Dutch Auction

Written By
Paul Tracy
Updated November 4, 2020

What is Dutch Auction?

A Dutch auction is a method for pricing shares (often in an initial public offering) whereby the price of the shares offered is lowered until there are enough bids to sell all shares. All the shares are then sold at that price. 

How Does Dutch Auction Work?

The goal of a Dutch auction is the find the optimal price at which to sell a security. 

For example, let's assume Company XYZ wants to sell 10 million shares using a Dutch auction. To participate in a Dutch auction, an investor typically opens an account with Company XYZ's underwriter (usually an investment bank), obtains a prospectus, and obtains an access code or bidder identification code (Dutch auctions often occur online). 

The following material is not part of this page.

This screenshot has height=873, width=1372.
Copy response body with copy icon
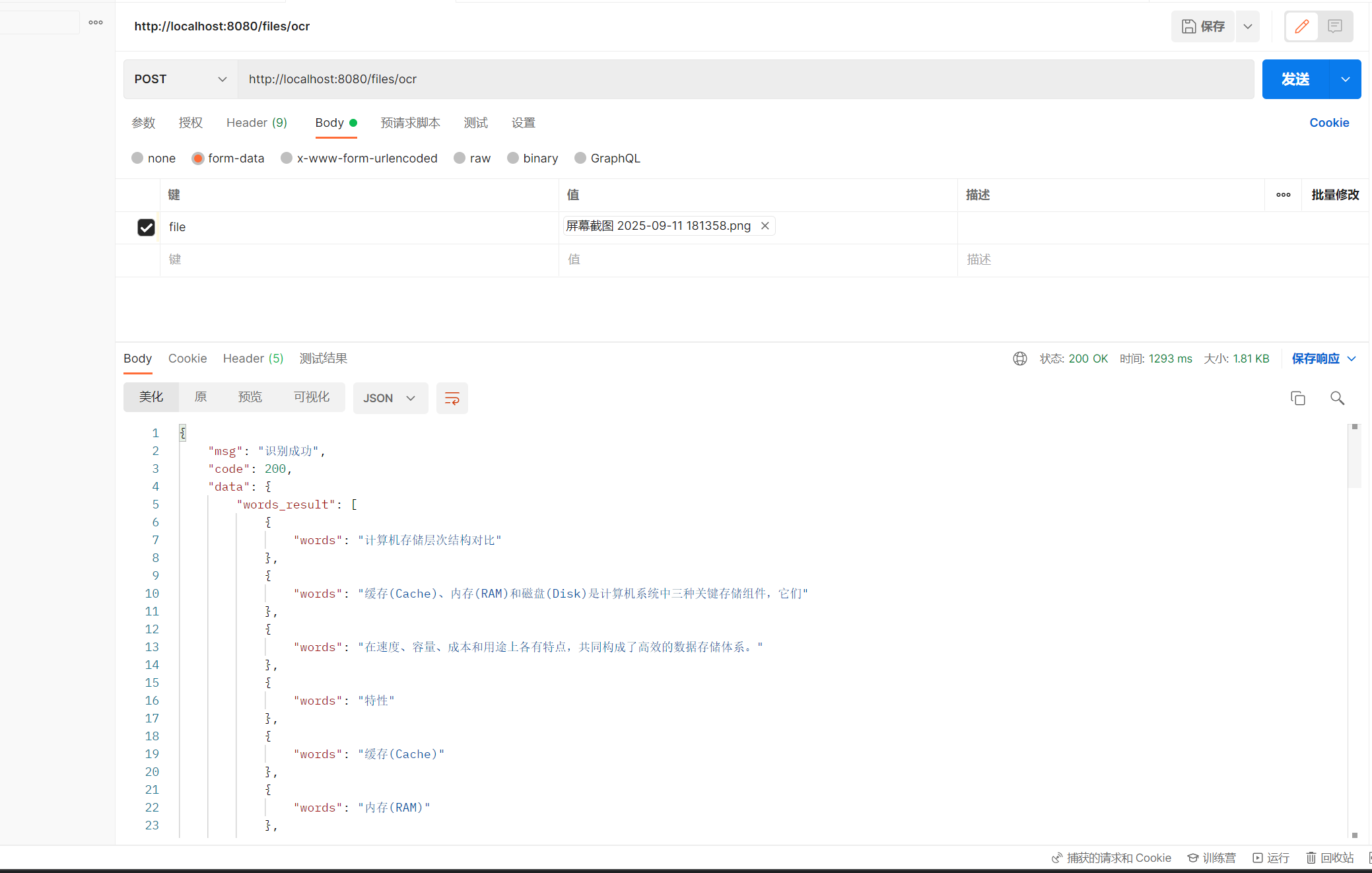pyautogui.click(x=1297, y=398)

During bidding, investors indicate how many shares they're willing to buy and the price they're willing to pay. The underwriter, who acts as the auctioneer, usually starts the auction by offering a prohibitively high price for the security (say, $40 per share in this case). It then lowers the price gradually to say, $36 per share, where two bids come in for 500,000 shares. The underwriter then lowers the price again, this time to $35, and attracts 4,000,000 shares worth of bids. After lowering the price to $34, the underwriter gets another 5,000,000 shares worth of bids; then the underwriter lowers the price to $33 and gets another 3,000,000 in bids before the auction ends. 

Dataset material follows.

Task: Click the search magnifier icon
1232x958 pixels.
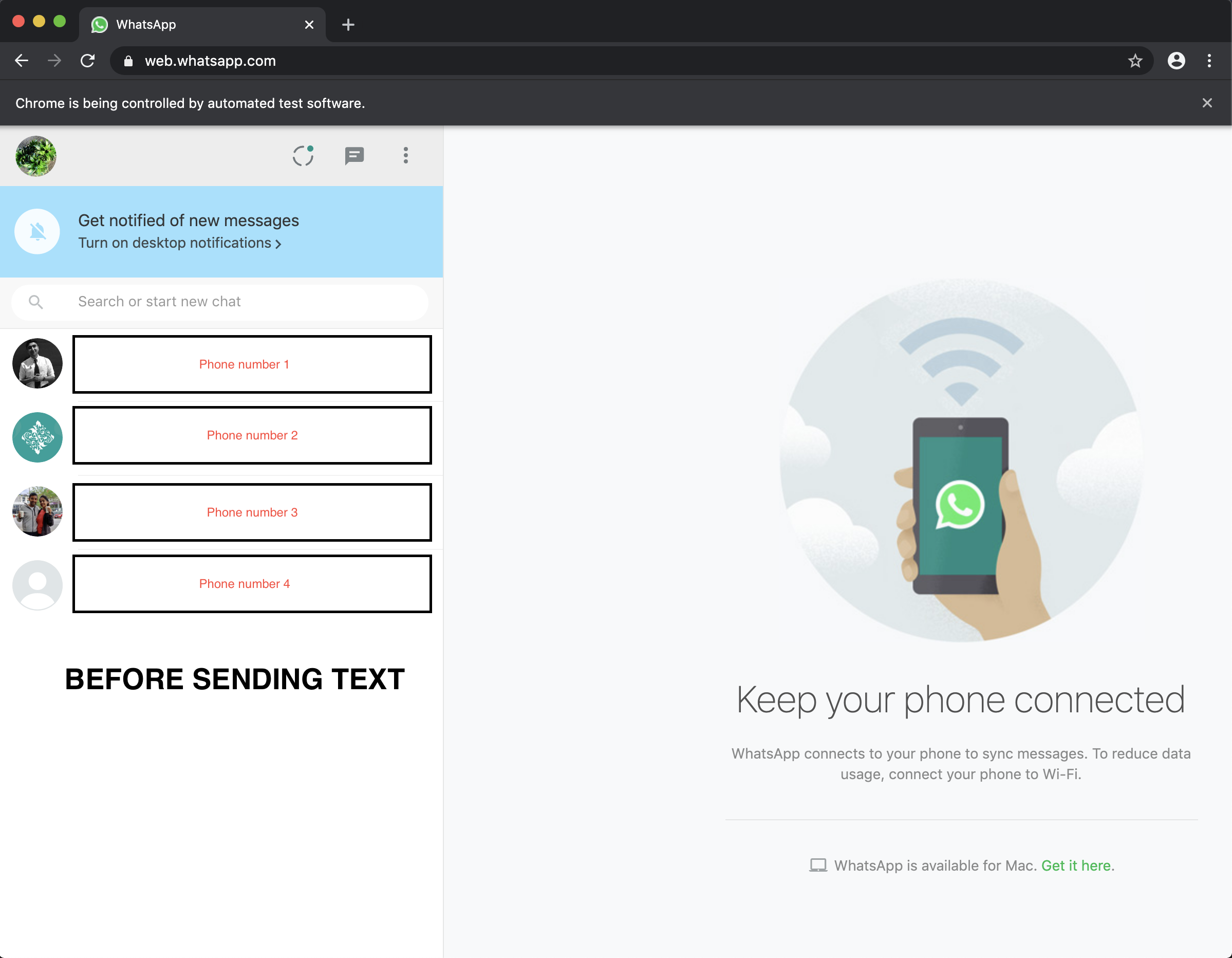Action: coord(35,302)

Below is a table summarizing Company XYZ's Dutch auction:

dutch auction definition and example

When the auction closes, the underwriters calculate the highest price at which all shares will be sold. Here, the underwriter wound up with bids for 13 million shares, but the highest bids adding up to 10 million shares are the winning bids in a Dutch auction. The underwriter will then set the price equal to the lowest winning price bid on those 10 million shares (in this case, $34), and all the winning bidders will pay that price. (Dutch auctions are largely handled by computer, and the bids are not compared until the auction time has expired.) note that this $34 price applies to all bidders, even the ones that bid $36 or $35.

Why Does Dutch Auction Matter?

Normally, the price of shares in an IPO is set by an investment bank after conducting several valuation calculations and talking to potential investors. But a Dutch auction is theoretically more efficient at finding the "right" price that equates supply and demand. 

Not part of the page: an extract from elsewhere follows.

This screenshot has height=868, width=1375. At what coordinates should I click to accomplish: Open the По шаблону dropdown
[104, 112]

Supporters of the Dutch auction method say that small investors get more access to IPOs because the traditional offering process involves investment banks funneling IPO shares to their best clients, who reap quick profits (assuming the stock price rises). But some analysts theorize that buyers pay more for stock sold in Dutch auctions because under the traditional method investment banks typically underprice offerings to make sure all the shares sell. Also, they say shareholders benefit when shares are sold using traditional methods because the initial spike often associated with traditional IPOs creates an image of success that drives the stock even higher. This is one reason shares sold in a Dutch auction don't usually have the same run-up in price immediately after they begin trading.

The U.S. Treasury uses the Dutch auction method to sell Treasury securities, and many U.S. companies use the method for share buybacks.